The function $f(x)=3+2 x+18 x^{-1}$ has one local minimum and one local maximum. This function has a local maximum at $x=$ with value and a local minimum at $x=$ with value

Step 1 ：Given the function \(f(x) = 3 + 2x + \frac{18}{x}\)

Step 2 ：Find the derivative of the function: \(f'(x) = 2 - \frac{18}{x^2}\)

Step 3 ：Set the derivative equal to zero and solve for x to find the critical points: \(x = -3, 3\)

Step 4 ：Find the second derivative of the function: \(f''(x) = \frac{36}{x^3}\)

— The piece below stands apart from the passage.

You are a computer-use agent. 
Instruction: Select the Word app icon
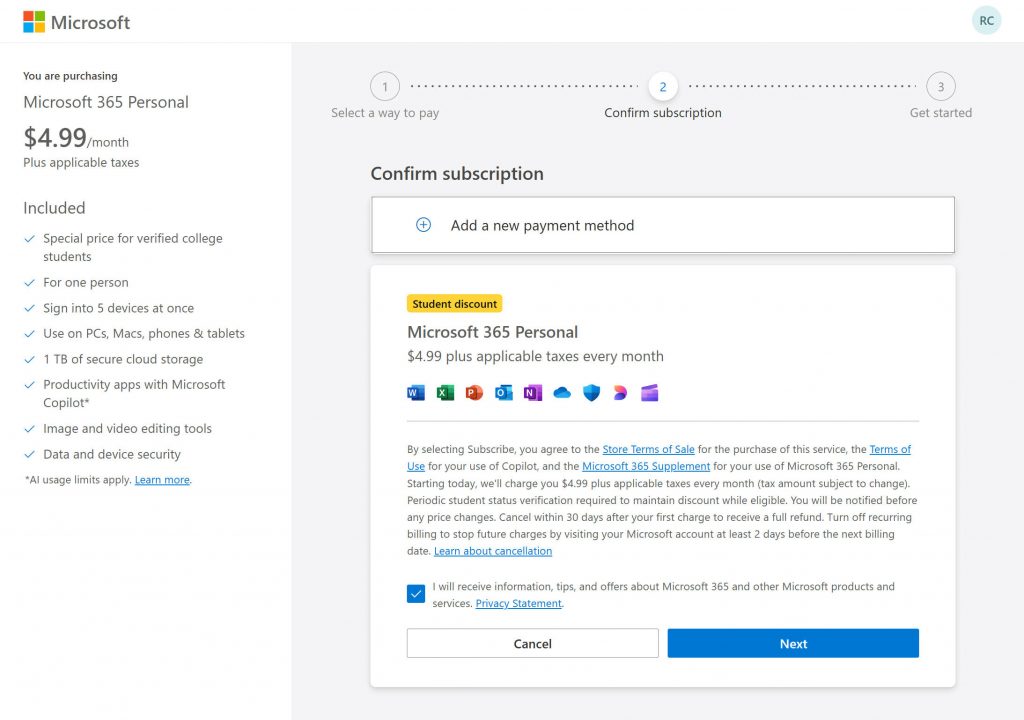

Step 5 ：Substitute the critical points into the second derivative. If the result is positive, the function has a local minimum at that x-value. If the result is negative, the function has a local maximum at that x-value.

Step 6 ：Substituting \(x = -3\) into the second derivative gives a negative result, indicating a local maximum at \(x = -3\)

Step 7 ：Substituting \(x = 3\) into the second derivative gives a positive result, indicating a local minimum at \(x = 3\)

Step 8 ：Substitute the critical points into the original function to find the corresponding y-values: \(f(-3) = -9\), \(f(3) = 15\)

Step 9 ：\(\boxed{\text{Final Answer: The function has a local maximum at } x = -3 \text{ with value } -9 \text{ and a local minimum at } x = 3 \text{ with value } 15}\)